===== Data extracts

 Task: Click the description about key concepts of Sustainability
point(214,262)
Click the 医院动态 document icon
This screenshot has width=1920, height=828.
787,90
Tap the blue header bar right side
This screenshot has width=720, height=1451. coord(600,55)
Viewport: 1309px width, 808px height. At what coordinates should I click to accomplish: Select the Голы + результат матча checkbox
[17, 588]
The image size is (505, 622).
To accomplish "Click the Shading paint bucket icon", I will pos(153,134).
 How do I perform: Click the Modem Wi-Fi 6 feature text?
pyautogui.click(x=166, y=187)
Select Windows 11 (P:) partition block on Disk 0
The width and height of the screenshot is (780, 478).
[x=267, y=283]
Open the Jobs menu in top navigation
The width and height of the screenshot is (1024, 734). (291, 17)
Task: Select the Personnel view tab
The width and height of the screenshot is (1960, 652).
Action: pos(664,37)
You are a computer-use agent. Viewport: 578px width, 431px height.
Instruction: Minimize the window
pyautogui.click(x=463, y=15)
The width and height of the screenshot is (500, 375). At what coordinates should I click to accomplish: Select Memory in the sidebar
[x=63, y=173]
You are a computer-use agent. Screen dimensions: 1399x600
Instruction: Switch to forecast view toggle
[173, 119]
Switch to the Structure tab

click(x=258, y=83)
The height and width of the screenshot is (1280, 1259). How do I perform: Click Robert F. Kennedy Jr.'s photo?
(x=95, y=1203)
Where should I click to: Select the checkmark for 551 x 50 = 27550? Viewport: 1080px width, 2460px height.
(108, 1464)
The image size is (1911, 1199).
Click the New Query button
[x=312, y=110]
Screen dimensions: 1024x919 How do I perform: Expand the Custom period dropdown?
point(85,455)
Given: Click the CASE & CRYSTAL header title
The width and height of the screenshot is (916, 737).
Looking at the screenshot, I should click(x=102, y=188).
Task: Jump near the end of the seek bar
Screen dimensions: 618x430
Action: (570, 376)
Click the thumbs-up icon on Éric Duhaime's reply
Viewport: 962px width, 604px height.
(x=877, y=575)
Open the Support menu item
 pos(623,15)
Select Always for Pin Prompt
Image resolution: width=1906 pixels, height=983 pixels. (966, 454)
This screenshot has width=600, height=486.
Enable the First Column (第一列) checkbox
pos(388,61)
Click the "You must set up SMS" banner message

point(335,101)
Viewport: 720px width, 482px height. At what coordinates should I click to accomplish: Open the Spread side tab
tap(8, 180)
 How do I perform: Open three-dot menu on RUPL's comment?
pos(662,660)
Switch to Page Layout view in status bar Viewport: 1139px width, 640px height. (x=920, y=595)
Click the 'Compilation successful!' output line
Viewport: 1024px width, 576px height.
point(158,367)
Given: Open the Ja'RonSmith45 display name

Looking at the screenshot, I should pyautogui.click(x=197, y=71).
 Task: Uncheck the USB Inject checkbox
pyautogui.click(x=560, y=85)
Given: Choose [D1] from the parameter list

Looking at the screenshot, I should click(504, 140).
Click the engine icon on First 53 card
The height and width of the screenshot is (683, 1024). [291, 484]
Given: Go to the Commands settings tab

==========

◆ Exercise prompt: Everything in the records is to be copied exactly.

◆ Solution to the problem:
 Task: Click the description about key concepts of Sustainability
point(214,262)
Click the 医院动态 document icon
This screenshot has width=1920, height=828.
787,90
Tap the blue header bar right side
This screenshot has width=720, height=1451. coord(600,55)
Viewport: 1309px width, 808px height. At what coordinates should I click to accomplish: Select the Голы + результат матча checkbox
[17, 588]
The image size is (505, 622).
To accomplish "Click the Shading paint bucket icon", I will pos(153,134).
 How do I perform: Click the Modem Wi-Fi 6 feature text?
pyautogui.click(x=166, y=187)
Select Windows 11 (P:) partition block on Disk 0
The width and height of the screenshot is (780, 478).
[x=267, y=283]
Open the Jobs menu in top navigation
The width and height of the screenshot is (1024, 734). (291, 17)
Task: Select the Personnel view tab
The width and height of the screenshot is (1960, 652).
Action: pos(664,37)
You are a computer-use agent. Viewport: 578px width, 431px height.
Instruction: Minimize the window
pyautogui.click(x=463, y=15)
The width and height of the screenshot is (500, 375). At what coordinates should I click to accomplish: Select Memory in the sidebar
[x=63, y=173]
You are a computer-use agent. Screen dimensions: 1399x600
Instruction: Switch to forecast view toggle
[173, 119]
Switch to the Structure tab

click(x=258, y=83)
The height and width of the screenshot is (1280, 1259). How do I perform: Click Robert F. Kennedy Jr.'s photo?
(x=95, y=1203)
Where should I click to: Select the checkmark for 551 x 50 = 27550? Viewport: 1080px width, 2460px height.
(108, 1464)
The image size is (1911, 1199).
Click the New Query button
[x=312, y=110]
Screen dimensions: 1024x919 How do I perform: Expand the Custom period dropdown?
point(85,455)
Given: Click the CASE & CRYSTAL header title
The width and height of the screenshot is (916, 737).
Looking at the screenshot, I should click(x=102, y=188).
Task: Jump near the end of the seek bar
Screen dimensions: 618x430
Action: (570, 376)
Click the thumbs-up icon on Éric Duhaime's reply
Viewport: 962px width, 604px height.
(x=877, y=575)
Open the Support menu item
 pos(623,15)
Select Always for Pin Prompt
Image resolution: width=1906 pixels, height=983 pixels. (966, 454)
This screenshot has width=600, height=486.
Enable the First Column (第一列) checkbox
pos(388,61)
Click the "You must set up SMS" banner message

point(335,101)
Viewport: 720px width, 482px height. At what coordinates should I click to accomplish: Open the Spread side tab
tap(8, 180)
 How do I perform: Open three-dot menu on RUPL's comment?
pos(662,660)
Switch to Page Layout view in status bar Viewport: 1139px width, 640px height. (x=920, y=595)
Click the 'Compilation successful!' output line
Viewport: 1024px width, 576px height.
point(158,367)
Given: Open the Ja'RonSmith45 display name

Looking at the screenshot, I should pyautogui.click(x=197, y=71).
 Task: Uncheck the USB Inject checkbox
pyautogui.click(x=560, y=85)
Given: Choose [D1] from the parameter list

Looking at the screenshot, I should click(504, 140).
Click the engine icon on First 53 card
The height and width of the screenshot is (683, 1024). [291, 484]
Given: Go to the Commands settings tab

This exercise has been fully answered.